Cinta Berselimut Dendam

Cinta Berselimut Dendam
Putus


__ADS_3

Reisya berusaha membersihkan sisa – sisa jejak air mata di kedua pipiya dan segera membukakan pintu untuk Aaric.


Ckleeeekk!


Reisya berusaha mengulas senyum manis menyambut kedatangan Aaric dan mempersilahkannya masuk.


“Mas! Kenapa nggak kasih kabar kalau hari ini Kamu sampai, bukannya Mas bilang besok yah baru berangkat?” tanya Reisya sambil mengajak Aaric masuk.


Namu pandangan Aaric masih lekat ke Reisya, dia masih diam memperhatikan Reisya dalam dan membuat Reisya salah tingkah berusaha menyembunyikan wajahnya dari sorot mata Aaric yang membidik penuh tanda tanya.


“Um.. Mas duduk dulu ya, akan Aku ambilkan minum untuk Mas,” elak Reisya sembari bergerak melangkah ke dapur, namun langkahnya tercekat saat tangan Aaric menarik tangan Reisya.


“Are you oke?” tanya Aaric lirih sembari memandangi wajah Reisya. Reisya pun menganggukkan kepalanya pelan.

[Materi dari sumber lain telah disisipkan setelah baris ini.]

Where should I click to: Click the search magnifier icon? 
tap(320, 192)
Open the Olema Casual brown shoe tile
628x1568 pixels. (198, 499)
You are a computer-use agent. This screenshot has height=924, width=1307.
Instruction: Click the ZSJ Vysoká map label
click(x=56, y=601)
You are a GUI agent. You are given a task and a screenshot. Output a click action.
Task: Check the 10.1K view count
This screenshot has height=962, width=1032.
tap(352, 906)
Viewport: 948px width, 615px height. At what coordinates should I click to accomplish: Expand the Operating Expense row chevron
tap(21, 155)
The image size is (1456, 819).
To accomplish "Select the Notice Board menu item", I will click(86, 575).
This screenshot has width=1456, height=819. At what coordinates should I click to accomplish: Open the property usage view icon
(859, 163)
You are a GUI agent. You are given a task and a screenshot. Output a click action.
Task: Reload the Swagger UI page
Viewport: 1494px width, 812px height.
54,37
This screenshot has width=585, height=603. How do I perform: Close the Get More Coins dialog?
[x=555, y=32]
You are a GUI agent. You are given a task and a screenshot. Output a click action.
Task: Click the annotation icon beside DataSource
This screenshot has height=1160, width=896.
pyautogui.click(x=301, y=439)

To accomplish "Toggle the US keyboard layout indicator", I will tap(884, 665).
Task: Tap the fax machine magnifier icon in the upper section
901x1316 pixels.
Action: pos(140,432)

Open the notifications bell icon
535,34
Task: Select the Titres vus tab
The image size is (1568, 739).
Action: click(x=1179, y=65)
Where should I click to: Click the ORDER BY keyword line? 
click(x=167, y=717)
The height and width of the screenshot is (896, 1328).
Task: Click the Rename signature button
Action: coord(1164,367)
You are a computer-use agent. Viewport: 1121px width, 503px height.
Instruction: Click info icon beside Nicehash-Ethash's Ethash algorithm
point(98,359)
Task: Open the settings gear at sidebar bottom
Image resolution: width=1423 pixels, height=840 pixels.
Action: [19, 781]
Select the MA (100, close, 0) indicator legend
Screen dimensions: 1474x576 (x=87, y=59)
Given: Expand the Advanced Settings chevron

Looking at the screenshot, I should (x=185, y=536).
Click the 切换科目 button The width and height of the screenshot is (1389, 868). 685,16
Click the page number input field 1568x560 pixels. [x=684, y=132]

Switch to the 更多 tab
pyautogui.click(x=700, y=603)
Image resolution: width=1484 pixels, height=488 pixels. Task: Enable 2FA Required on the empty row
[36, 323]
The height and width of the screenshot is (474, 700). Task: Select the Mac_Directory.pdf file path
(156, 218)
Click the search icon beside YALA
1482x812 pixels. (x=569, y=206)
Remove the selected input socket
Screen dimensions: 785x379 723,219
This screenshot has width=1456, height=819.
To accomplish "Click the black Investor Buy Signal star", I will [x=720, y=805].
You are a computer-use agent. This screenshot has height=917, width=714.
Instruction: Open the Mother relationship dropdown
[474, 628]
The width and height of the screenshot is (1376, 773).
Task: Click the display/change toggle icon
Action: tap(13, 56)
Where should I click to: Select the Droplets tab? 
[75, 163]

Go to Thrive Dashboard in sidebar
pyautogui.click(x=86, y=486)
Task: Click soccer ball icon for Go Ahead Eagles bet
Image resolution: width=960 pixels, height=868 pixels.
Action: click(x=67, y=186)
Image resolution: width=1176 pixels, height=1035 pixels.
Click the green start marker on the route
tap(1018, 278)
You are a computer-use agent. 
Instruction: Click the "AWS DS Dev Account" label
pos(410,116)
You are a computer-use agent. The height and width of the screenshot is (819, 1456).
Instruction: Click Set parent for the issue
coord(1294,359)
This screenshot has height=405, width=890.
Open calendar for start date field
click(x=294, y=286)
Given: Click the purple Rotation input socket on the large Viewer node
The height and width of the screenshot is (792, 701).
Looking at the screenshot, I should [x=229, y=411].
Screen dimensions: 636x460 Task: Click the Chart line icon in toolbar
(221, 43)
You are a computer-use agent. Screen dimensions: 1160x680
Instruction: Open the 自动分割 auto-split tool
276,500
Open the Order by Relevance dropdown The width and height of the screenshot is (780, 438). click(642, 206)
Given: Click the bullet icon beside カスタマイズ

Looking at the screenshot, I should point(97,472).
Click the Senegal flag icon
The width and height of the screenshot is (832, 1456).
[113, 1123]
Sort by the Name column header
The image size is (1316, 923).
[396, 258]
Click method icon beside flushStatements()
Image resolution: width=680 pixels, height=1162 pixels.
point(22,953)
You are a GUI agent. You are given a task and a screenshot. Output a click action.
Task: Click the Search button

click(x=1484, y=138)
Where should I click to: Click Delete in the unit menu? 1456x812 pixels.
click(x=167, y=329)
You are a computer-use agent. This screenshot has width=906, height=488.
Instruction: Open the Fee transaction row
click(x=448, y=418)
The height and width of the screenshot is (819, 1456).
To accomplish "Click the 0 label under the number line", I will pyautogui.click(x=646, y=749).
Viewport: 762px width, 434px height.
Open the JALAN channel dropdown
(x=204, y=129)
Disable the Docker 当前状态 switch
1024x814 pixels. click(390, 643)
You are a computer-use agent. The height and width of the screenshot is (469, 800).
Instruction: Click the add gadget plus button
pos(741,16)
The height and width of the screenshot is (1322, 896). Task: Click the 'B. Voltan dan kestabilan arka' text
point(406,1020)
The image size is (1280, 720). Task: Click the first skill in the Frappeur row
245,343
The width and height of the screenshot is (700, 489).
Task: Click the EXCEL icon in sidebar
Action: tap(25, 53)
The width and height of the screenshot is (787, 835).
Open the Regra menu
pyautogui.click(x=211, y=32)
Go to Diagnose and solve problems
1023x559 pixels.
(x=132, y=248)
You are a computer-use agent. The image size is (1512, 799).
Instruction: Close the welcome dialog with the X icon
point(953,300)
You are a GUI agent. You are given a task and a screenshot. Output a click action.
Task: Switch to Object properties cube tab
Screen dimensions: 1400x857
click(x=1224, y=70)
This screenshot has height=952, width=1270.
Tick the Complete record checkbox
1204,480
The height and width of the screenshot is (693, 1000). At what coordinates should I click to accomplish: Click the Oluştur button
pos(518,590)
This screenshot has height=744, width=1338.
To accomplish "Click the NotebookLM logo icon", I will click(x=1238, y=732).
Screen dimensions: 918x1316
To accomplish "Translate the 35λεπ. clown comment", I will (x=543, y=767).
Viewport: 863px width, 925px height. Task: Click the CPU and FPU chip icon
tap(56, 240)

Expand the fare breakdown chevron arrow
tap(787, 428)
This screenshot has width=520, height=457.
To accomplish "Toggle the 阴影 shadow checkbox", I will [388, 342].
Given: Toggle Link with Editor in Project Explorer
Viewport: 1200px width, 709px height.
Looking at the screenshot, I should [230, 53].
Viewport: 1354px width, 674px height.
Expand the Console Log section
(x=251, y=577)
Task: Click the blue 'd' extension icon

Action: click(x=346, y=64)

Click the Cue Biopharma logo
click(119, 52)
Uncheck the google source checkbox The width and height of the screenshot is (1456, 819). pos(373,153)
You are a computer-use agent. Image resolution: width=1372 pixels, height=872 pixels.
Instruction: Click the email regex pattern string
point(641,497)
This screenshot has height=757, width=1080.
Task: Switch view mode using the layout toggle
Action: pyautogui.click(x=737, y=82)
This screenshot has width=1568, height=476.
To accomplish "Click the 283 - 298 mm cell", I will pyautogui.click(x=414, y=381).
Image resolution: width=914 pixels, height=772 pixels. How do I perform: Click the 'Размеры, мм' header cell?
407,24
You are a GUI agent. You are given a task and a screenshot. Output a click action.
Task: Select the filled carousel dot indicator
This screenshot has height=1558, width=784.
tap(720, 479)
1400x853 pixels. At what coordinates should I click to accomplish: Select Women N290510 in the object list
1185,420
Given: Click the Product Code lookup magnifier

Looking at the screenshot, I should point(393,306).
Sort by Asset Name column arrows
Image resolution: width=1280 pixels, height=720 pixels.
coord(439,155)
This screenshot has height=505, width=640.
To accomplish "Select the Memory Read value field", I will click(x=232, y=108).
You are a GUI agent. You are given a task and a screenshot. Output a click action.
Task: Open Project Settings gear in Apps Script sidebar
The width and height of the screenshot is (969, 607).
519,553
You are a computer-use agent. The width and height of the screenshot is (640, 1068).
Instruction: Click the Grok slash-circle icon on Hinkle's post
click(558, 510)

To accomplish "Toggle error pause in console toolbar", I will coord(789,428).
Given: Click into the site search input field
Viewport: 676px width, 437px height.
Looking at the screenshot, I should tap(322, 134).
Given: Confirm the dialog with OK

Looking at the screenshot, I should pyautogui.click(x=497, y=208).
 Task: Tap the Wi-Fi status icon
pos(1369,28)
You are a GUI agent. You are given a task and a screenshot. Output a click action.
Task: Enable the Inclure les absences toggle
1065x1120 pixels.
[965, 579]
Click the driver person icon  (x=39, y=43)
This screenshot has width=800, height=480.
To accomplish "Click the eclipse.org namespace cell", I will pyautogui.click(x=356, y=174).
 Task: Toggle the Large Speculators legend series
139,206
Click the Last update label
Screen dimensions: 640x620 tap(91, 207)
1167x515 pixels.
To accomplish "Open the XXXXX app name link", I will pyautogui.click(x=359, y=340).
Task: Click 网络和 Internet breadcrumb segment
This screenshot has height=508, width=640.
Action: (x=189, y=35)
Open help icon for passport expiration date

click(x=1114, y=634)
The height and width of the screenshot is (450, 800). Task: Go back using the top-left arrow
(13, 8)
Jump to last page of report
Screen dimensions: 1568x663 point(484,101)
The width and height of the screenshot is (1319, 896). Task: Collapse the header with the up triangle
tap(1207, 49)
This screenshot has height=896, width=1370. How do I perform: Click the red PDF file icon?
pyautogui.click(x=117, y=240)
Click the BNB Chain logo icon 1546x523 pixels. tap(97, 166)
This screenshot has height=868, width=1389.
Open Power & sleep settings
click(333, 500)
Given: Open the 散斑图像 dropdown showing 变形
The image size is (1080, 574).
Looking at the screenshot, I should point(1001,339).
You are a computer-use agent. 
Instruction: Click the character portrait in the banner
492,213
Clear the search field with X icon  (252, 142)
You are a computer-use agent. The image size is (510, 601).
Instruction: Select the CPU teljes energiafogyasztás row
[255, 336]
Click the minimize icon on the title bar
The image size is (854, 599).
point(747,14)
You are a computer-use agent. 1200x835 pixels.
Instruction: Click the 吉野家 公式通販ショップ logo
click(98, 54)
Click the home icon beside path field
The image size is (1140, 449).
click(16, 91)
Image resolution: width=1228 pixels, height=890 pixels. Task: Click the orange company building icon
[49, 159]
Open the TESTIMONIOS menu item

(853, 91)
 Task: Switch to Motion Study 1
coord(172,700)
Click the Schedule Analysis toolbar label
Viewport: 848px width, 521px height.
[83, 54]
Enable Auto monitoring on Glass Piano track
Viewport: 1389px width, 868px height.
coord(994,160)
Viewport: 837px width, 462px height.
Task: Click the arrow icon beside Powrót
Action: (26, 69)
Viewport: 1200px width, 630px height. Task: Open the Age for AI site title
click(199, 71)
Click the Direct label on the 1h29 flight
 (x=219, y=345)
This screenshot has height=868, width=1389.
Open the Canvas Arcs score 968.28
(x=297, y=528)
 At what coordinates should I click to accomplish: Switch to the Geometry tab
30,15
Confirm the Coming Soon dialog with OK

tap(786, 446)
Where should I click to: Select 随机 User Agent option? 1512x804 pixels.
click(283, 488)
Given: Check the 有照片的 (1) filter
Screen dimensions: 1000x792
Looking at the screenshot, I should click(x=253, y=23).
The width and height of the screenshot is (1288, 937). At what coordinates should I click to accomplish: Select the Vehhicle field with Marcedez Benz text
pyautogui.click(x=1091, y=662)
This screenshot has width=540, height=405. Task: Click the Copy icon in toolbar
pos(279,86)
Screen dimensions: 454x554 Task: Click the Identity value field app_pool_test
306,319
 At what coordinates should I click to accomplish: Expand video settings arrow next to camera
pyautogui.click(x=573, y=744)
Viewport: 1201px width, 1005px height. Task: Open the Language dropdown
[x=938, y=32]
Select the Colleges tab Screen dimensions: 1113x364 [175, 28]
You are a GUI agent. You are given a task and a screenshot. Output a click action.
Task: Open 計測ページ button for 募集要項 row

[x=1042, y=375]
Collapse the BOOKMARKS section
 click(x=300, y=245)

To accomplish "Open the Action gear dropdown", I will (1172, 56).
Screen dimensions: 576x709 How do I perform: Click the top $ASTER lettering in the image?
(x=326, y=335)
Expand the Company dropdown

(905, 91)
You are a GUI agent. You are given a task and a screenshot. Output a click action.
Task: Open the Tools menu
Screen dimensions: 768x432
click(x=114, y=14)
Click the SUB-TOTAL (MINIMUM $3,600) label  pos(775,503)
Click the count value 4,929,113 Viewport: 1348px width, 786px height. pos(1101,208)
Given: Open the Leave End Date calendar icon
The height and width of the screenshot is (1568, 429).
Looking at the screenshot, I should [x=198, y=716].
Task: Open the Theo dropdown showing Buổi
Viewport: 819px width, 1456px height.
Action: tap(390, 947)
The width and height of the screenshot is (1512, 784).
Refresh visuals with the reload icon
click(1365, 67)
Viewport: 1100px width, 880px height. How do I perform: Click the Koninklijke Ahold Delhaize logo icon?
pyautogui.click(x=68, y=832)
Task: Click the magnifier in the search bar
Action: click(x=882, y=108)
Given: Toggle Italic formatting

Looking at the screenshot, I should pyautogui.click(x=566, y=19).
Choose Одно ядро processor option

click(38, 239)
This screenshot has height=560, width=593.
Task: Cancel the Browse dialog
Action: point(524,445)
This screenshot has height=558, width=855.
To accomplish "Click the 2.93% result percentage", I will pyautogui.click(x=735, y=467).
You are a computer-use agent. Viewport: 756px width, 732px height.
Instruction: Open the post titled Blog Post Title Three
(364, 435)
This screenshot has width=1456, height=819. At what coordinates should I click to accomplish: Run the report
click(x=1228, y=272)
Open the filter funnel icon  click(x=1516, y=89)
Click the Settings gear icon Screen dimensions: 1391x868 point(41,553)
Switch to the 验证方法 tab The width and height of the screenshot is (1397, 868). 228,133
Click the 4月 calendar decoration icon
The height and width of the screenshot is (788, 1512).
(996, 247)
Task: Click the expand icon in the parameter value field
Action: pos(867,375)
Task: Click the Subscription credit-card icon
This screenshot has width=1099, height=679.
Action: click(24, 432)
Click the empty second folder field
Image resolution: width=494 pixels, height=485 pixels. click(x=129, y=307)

Lalu Aaric kembali menarik pelan tangan Reisya dan menggiring tubuhnya untuk duduk di sebelahnya. Reisya tak mampu membalas tatapan mata Aaric kembali. Reisya masih berusaha mengalihkan pikiran Aaric dan menutupi apa sebenarnya yang sedang ia rasakan saat ini.


“Hmm, Mas.. gimana perjalanan Kamu tadi, menyenangkan?”


“Tidak! Selama Aku tidak mendapatkan jawaban yang sesungguhnya dari kamu sampai detik ini,” sahut Aaric masih dengan tatapan penuh tanya.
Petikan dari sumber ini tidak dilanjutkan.